Analisis Performa Algoritma Stochastic Gradient Descent (SGD) Dalam Mengklasifikasi Tahu Berformalin
Abstract
Tahu berformalin adalah salah satu jenis makanan yang sering mengandung bahan-bahan kimia yang dapat mengawetkan daripada tahu tanpa formalin. Pada tahu berformalin dapat memberikan tekstur lebih kenyal dan berwarna putih bersih. Penelitian ini bertujuan untuk mengklasifikasikan tahu berformalin dan tahu tidak berformalin. Pada paper ini menggunakan algoritma Stochastic Gradient Descent atau dalam penerapannya lebih dikenal dengan SGD Classifier yang merupakan bagian dari algoritma machine learning untuk klasifikasi, regresi maupun jaringan syaraf tiruan serta algoritma ini sangat efisien pada dataset berskala besar. Penelitian ini mencoba menerapkan algoritma SGD pada dataset tahu berformalin dengan jumlah dataset yakni 11000 yang dimana 5500 data tahu berformalin dan 5500 data tahu tidak berformalin.
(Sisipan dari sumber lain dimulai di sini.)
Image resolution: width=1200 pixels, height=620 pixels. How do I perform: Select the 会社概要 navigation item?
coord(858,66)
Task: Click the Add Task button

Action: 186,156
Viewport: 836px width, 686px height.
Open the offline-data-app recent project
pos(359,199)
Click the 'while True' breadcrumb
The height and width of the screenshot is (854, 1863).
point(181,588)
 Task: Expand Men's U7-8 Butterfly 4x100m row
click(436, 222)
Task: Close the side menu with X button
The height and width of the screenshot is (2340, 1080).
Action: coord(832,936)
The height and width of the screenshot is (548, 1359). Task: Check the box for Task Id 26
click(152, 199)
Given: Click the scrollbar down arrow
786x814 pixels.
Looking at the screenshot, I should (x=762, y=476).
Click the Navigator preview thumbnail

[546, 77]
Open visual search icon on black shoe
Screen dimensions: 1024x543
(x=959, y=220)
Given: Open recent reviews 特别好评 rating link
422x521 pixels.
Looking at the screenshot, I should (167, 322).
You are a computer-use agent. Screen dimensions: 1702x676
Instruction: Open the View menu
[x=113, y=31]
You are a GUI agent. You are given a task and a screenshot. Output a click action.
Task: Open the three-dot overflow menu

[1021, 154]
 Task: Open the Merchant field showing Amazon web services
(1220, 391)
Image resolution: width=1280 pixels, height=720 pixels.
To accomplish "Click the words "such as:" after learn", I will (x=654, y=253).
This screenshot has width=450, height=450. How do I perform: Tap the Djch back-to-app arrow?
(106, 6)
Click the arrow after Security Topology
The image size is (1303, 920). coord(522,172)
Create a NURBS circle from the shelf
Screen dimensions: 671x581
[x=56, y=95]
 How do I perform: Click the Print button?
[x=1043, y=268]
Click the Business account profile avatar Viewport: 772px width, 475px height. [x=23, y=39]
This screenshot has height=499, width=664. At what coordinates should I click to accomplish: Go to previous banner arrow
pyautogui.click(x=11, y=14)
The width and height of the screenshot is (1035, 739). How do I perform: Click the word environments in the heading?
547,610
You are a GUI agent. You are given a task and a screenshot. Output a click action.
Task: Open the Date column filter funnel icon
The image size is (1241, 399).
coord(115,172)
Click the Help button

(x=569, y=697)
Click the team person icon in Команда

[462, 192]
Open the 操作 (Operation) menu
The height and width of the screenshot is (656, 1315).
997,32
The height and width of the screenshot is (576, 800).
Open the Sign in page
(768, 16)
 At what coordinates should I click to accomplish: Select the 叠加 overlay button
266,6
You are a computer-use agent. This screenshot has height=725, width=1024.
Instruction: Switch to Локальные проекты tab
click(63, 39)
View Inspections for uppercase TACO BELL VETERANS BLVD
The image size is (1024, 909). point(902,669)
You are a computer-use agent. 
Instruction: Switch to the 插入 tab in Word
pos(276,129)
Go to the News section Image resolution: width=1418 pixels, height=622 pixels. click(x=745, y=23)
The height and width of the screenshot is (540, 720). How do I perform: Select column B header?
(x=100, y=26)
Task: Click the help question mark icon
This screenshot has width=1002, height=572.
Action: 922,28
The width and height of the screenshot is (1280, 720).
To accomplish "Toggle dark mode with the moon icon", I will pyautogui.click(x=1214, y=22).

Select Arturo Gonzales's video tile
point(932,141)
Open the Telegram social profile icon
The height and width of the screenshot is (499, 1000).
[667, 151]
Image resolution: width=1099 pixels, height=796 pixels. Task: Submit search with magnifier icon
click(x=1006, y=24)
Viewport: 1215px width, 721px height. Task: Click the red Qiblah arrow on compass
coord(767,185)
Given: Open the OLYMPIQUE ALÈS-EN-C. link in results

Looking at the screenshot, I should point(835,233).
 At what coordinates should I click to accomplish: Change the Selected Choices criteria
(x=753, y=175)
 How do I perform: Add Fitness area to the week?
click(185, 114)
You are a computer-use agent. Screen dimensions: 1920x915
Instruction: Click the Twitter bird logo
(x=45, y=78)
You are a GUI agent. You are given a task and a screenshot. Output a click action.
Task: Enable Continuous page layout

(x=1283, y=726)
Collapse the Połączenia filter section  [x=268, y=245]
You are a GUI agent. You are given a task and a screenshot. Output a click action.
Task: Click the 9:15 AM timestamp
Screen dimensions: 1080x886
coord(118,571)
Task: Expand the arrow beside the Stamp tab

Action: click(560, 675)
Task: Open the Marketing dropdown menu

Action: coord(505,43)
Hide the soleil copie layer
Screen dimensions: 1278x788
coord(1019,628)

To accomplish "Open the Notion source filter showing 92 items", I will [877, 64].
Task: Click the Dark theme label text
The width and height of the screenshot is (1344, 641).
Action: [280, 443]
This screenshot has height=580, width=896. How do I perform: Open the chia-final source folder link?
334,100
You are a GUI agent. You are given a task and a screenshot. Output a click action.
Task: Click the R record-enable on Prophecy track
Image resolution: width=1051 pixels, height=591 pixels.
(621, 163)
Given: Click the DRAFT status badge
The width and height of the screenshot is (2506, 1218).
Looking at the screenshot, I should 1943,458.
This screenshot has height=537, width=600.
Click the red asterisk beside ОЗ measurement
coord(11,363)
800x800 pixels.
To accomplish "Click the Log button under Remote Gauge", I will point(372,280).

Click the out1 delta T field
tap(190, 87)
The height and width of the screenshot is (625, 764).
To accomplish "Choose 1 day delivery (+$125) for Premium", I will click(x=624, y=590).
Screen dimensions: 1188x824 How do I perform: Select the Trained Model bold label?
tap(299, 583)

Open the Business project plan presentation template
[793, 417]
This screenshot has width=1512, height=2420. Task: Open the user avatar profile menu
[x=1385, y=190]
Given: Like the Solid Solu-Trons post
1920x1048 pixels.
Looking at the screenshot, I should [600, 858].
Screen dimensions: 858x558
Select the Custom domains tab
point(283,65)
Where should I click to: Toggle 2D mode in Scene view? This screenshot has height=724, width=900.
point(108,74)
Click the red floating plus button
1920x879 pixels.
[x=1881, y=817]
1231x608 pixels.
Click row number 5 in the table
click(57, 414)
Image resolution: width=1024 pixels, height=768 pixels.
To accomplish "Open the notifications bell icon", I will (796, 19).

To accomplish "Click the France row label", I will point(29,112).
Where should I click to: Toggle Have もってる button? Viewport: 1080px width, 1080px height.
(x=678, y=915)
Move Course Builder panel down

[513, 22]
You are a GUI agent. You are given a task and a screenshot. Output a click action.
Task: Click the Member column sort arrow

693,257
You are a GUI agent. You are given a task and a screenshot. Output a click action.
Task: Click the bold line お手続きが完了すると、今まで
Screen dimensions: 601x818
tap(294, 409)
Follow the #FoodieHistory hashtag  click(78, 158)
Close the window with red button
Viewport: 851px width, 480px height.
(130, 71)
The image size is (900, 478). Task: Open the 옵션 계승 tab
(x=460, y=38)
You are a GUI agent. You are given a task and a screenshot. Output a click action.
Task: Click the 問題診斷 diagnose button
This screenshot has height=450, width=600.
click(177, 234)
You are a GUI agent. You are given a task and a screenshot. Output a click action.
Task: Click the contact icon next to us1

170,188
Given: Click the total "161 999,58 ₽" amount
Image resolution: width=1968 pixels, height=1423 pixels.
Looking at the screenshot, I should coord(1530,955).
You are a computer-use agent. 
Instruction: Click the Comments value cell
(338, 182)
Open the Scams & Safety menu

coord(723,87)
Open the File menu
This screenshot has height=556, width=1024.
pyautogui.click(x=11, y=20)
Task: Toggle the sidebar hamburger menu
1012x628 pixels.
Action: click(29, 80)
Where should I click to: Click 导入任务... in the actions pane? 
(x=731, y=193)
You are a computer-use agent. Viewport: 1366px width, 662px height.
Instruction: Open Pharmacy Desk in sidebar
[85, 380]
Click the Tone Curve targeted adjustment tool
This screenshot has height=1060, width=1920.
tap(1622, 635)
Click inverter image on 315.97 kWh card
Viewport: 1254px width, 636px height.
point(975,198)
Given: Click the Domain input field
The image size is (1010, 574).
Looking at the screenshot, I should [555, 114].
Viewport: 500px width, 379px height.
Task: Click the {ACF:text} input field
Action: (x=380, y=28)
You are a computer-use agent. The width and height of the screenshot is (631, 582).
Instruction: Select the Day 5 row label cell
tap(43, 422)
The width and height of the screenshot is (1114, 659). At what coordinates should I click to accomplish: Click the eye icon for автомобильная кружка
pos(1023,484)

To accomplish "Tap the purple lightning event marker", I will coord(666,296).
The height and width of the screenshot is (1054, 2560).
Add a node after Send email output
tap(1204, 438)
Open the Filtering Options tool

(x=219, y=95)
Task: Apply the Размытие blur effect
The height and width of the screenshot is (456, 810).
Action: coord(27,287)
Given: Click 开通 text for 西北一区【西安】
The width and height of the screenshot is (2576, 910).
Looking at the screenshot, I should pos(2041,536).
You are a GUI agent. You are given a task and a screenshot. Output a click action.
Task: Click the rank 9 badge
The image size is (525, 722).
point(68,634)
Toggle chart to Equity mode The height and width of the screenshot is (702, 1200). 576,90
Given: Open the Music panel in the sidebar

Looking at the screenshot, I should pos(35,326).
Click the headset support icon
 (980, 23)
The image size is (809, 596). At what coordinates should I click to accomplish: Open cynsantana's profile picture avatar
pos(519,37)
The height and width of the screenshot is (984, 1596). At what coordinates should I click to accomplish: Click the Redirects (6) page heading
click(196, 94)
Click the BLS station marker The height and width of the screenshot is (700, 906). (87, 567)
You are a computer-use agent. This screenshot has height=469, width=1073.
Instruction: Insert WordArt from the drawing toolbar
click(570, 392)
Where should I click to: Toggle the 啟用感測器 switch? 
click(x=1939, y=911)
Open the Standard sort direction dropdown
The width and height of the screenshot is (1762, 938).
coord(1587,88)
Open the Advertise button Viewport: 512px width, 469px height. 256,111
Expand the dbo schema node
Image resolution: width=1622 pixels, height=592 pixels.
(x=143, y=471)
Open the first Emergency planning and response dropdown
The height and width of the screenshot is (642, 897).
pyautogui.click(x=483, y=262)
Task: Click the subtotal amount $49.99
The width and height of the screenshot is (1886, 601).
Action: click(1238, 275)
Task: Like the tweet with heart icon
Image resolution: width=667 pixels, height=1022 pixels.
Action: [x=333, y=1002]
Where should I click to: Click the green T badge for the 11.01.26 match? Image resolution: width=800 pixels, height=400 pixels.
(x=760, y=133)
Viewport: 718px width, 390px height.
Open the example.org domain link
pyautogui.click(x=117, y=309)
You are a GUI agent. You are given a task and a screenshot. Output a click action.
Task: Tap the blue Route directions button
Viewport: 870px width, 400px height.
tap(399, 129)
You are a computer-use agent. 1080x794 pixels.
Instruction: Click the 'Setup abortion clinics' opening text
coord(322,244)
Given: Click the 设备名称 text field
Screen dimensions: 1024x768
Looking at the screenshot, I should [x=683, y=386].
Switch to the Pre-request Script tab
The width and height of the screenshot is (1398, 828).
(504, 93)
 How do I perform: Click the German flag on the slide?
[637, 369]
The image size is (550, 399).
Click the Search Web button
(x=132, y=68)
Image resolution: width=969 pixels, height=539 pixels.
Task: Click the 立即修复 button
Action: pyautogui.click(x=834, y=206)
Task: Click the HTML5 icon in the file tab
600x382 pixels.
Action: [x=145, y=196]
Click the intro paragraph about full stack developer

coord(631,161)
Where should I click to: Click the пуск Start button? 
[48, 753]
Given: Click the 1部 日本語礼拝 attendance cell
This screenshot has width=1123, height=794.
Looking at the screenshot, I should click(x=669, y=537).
Setelah dilakukan beberapa tahapan dalam pengujian dengan algoritma SGD maka diperolah hasil akurasi, presisi, recall, f1-score pada model yang masing-masing 82.6% untuk akurasi, 81.7% untuk presisi, 84.1% untuk recall, 83.5% untuk f1-score dan dilakukan pengujian menggunakan 10 data yang tidak termasuk dalam data latih memperoleh performansi rata-rata akurasi sebesar 70%, presisi 71%, recall 70% dan f1-score 70%.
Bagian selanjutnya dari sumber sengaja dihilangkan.